> Data items:
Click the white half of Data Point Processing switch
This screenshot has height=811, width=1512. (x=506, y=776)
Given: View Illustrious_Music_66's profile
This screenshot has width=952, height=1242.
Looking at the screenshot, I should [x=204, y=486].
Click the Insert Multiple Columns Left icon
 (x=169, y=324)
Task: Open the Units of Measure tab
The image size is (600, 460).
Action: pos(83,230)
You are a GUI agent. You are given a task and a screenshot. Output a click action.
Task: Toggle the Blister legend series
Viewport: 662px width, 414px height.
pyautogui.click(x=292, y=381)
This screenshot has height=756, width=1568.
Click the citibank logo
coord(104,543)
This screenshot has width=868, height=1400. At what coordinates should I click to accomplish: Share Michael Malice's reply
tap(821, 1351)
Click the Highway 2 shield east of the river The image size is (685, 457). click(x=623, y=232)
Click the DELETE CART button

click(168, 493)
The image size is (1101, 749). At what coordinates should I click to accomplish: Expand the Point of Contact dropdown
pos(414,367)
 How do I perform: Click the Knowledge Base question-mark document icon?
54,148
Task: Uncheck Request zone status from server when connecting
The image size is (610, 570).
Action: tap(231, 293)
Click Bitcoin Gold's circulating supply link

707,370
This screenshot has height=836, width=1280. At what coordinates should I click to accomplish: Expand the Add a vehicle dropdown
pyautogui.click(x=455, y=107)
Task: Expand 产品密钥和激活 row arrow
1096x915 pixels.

> WORK INSTRUCTIONS:
Each line of the data should be reproduced exactly as it appears.

> YOUR RESPONSE:
Click the white half of Data Point Processing switch
This screenshot has height=811, width=1512. (x=506, y=776)
Given: View Illustrious_Music_66's profile
This screenshot has width=952, height=1242.
Looking at the screenshot, I should [x=204, y=486].
Click the Insert Multiple Columns Left icon
 (x=169, y=324)
Task: Open the Units of Measure tab
The image size is (600, 460).
Action: pos(83,230)
You are a GUI agent. You are given a task and a screenshot. Output a click action.
Task: Toggle the Blister legend series
Viewport: 662px width, 414px height.
pyautogui.click(x=292, y=381)
This screenshot has height=756, width=1568.
Click the citibank logo
coord(104,543)
This screenshot has width=868, height=1400. At what coordinates should I click to accomplish: Share Michael Malice's reply
tap(821, 1351)
Click the Highway 2 shield east of the river The image size is (685, 457). click(x=623, y=232)
Click the DELETE CART button

click(168, 493)
The image size is (1101, 749). At what coordinates should I click to accomplish: Expand the Point of Contact dropdown
pos(414,367)
 How do I perform: Click the Knowledge Base question-mark document icon?
54,148
Task: Uncheck Request zone status from server when connecting
The image size is (610, 570).
Action: tap(231, 293)
Click Bitcoin Gold's circulating supply link

707,370
This screenshot has height=836, width=1280. At what coordinates should I click to accomplish: Expand the Add a vehicle dropdown
pyautogui.click(x=455, y=107)
Task: Expand 产品密钥和激活 row arrow
1096x915 pixels.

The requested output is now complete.